### Exercise goal
Report the count of lines containing the word "icon" in these records, with no other text.

######

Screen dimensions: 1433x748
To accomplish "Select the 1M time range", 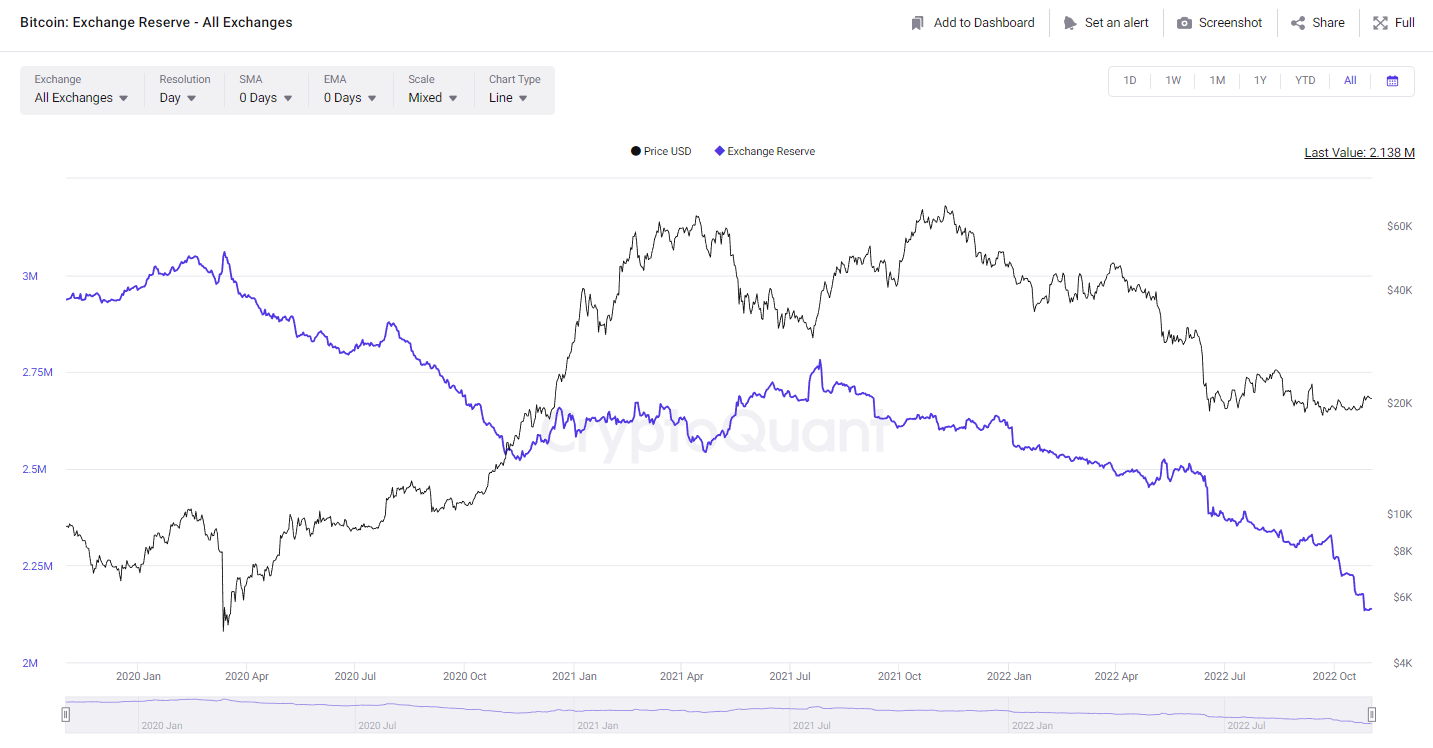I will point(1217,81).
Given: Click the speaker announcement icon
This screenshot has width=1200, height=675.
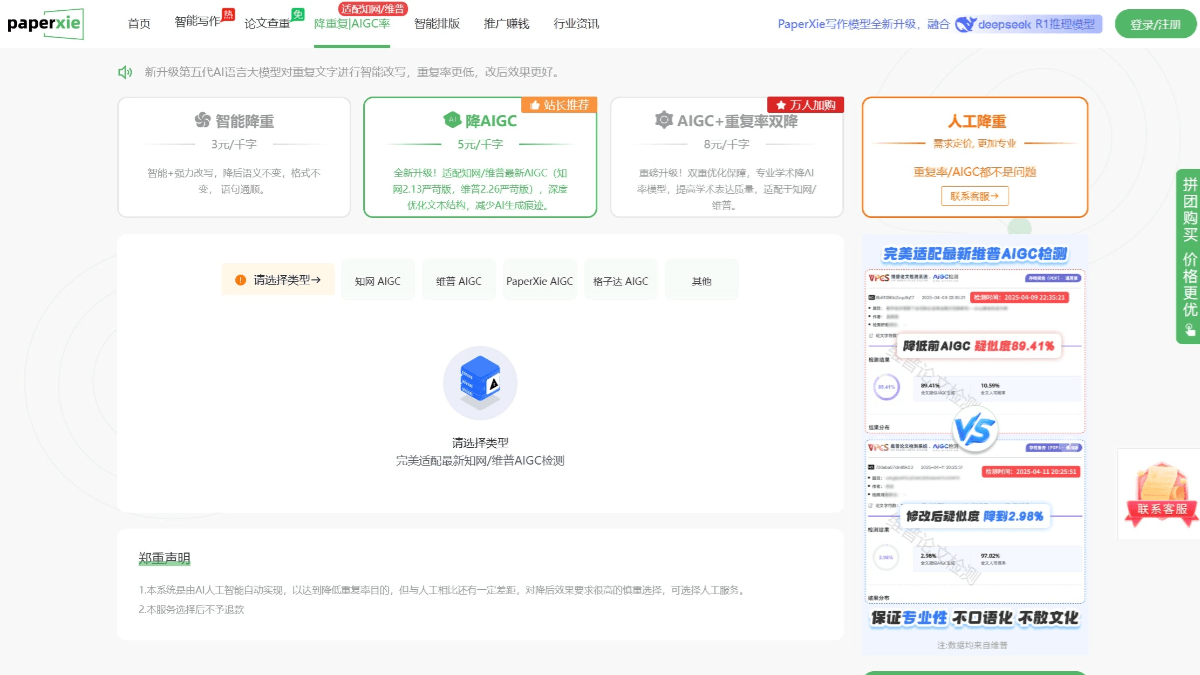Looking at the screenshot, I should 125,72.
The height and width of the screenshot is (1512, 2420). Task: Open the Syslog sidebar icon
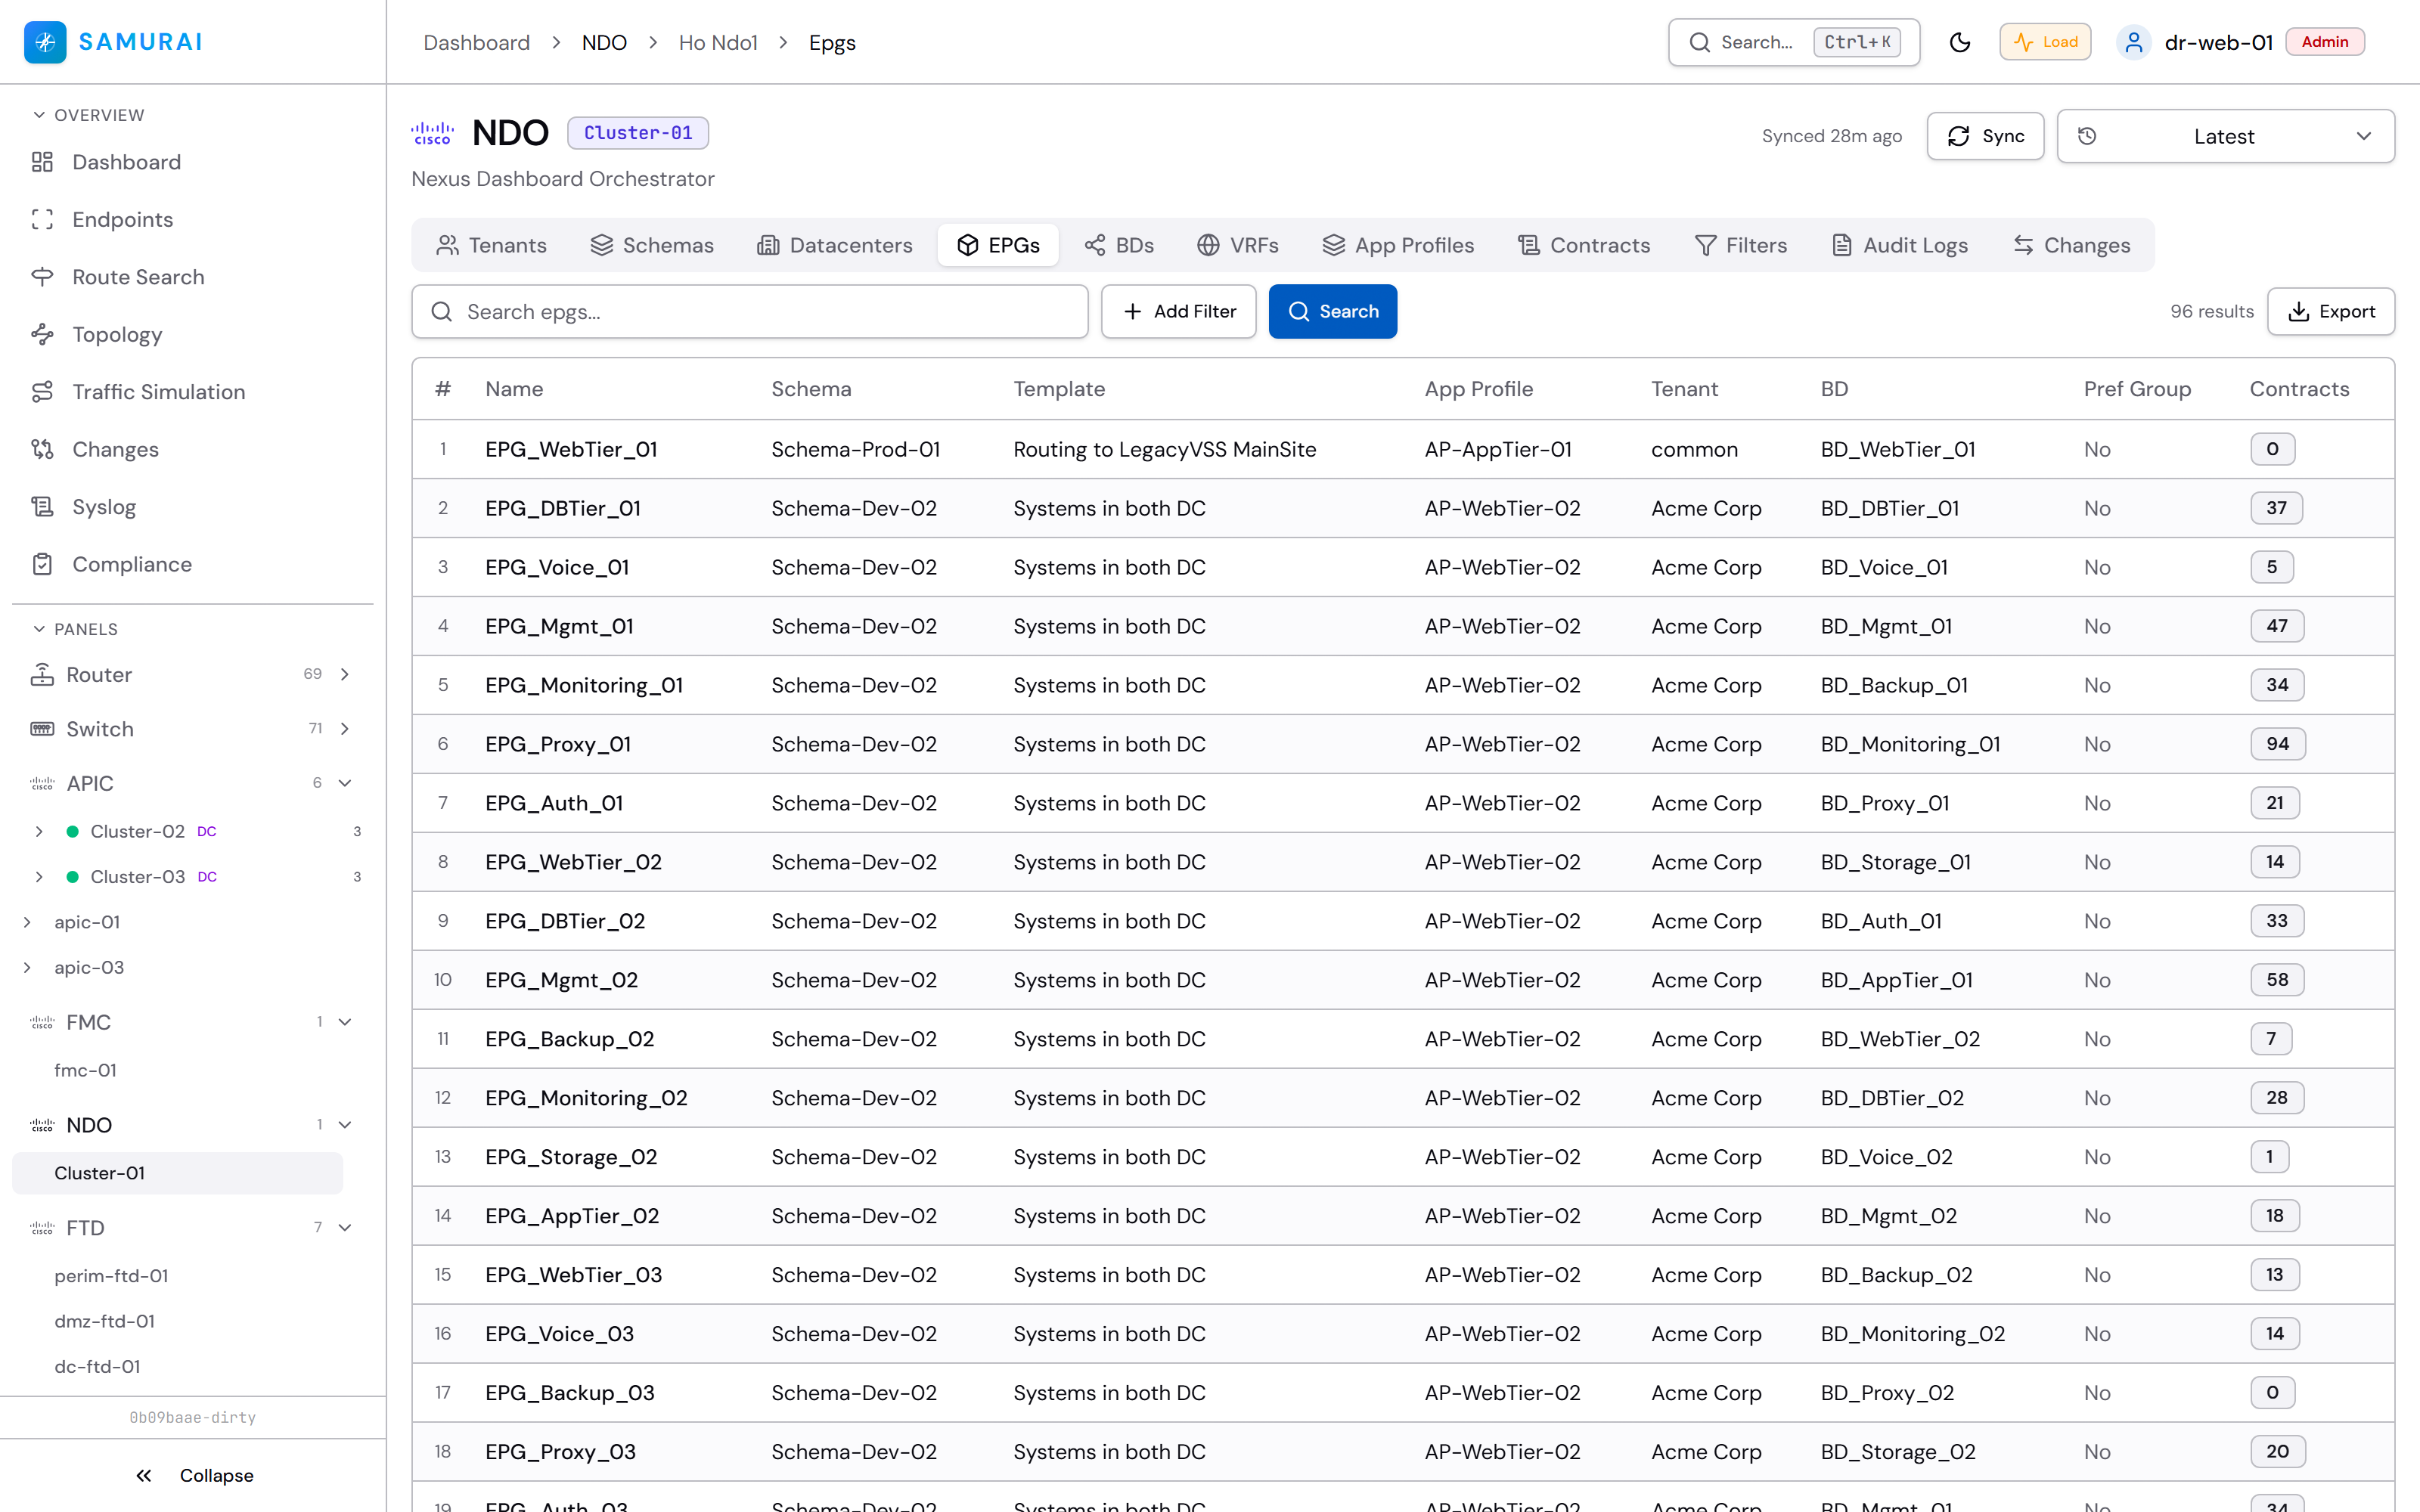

######

### Answer to this problem
2